### Click-target records
──────

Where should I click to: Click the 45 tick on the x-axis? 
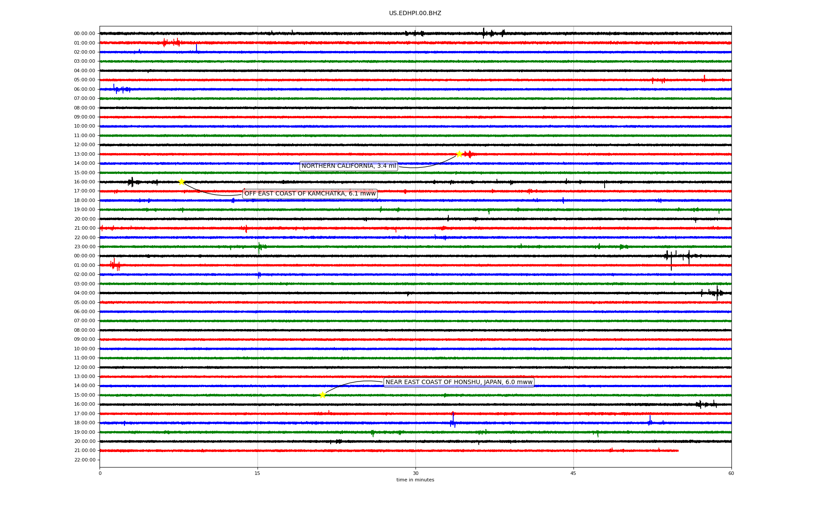tap(573, 473)
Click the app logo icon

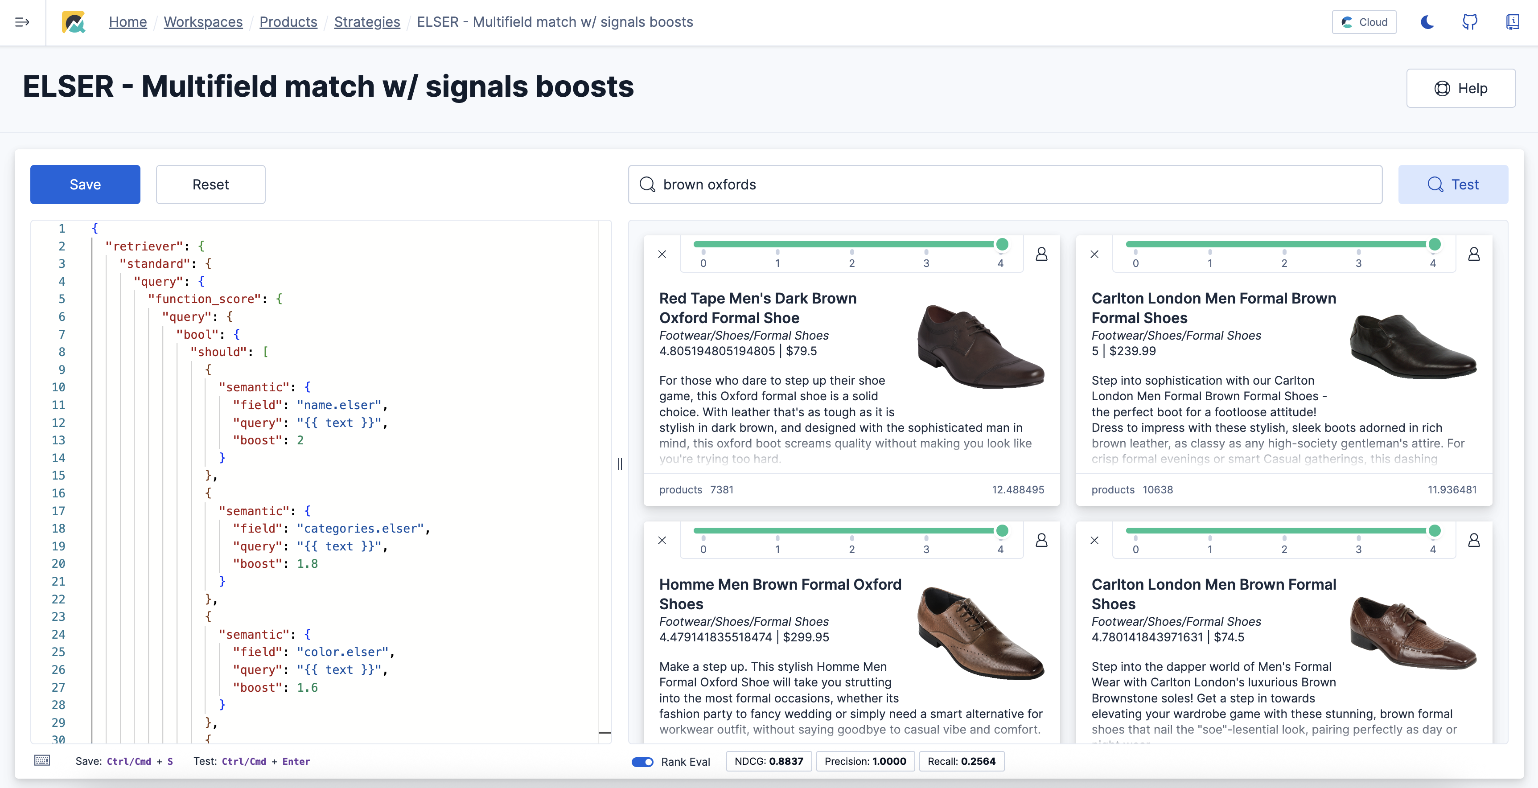73,22

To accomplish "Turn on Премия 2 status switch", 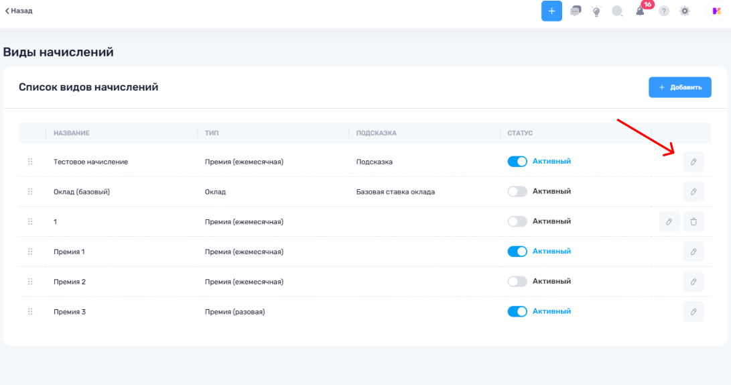I will 517,282.
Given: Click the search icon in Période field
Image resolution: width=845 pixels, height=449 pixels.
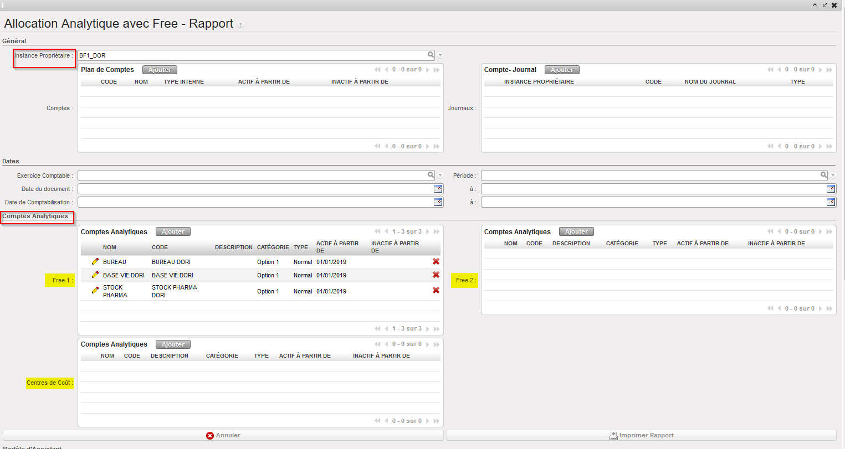Looking at the screenshot, I should (824, 176).
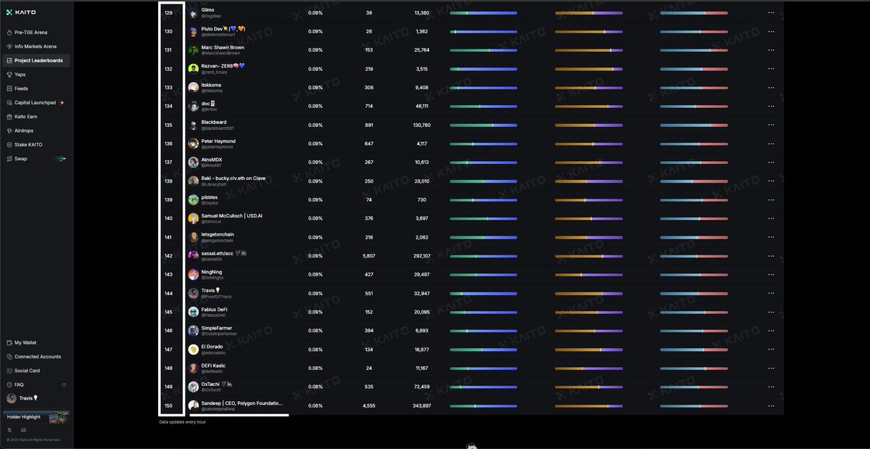This screenshot has height=449, width=870.
Task: Open Stake KAITO from the sidebar
Action: pyautogui.click(x=28, y=144)
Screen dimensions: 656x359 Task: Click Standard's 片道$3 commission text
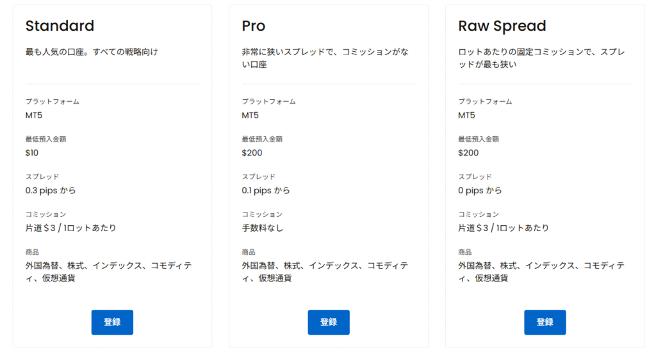70,228
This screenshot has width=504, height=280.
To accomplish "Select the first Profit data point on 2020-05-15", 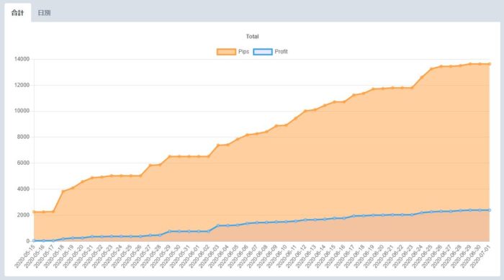I will coord(34,241).
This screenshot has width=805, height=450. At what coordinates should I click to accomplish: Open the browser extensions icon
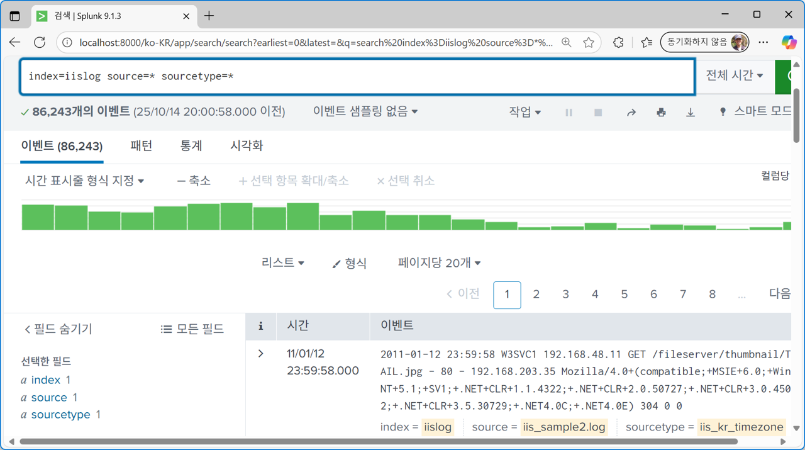coord(618,42)
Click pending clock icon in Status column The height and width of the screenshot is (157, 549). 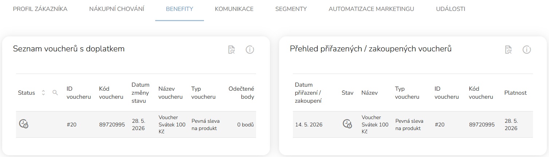click(x=24, y=124)
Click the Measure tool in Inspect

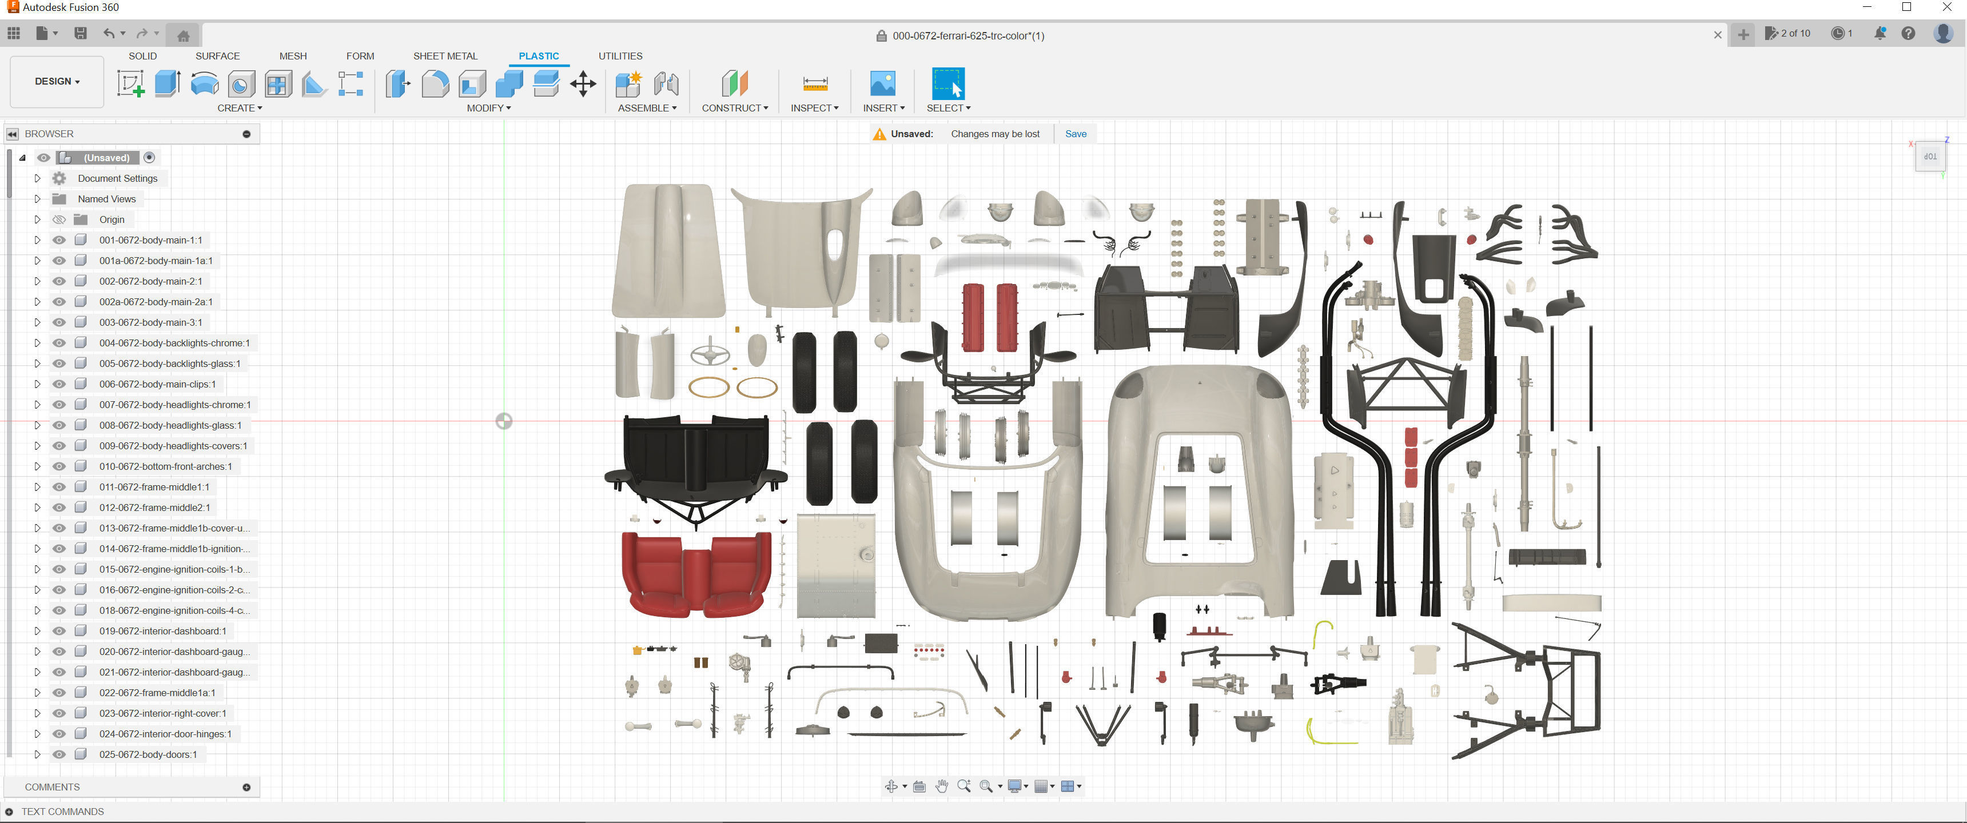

──────

### Exercise instructions
Can you set down the records above word for word, starting with the line that contains "Given: Click the search icon in Période field" and going on through the line that contains "Action: pyautogui.click(x=28, y=144)", with the pictures left out?

### The reply
Given: Click the search icon in Période field
Image resolution: width=845 pixels, height=449 pixels.
Looking at the screenshot, I should (824, 176).
This screenshot has height=449, width=870.
Task: Open Stake KAITO from the sidebar
Action: pyautogui.click(x=28, y=144)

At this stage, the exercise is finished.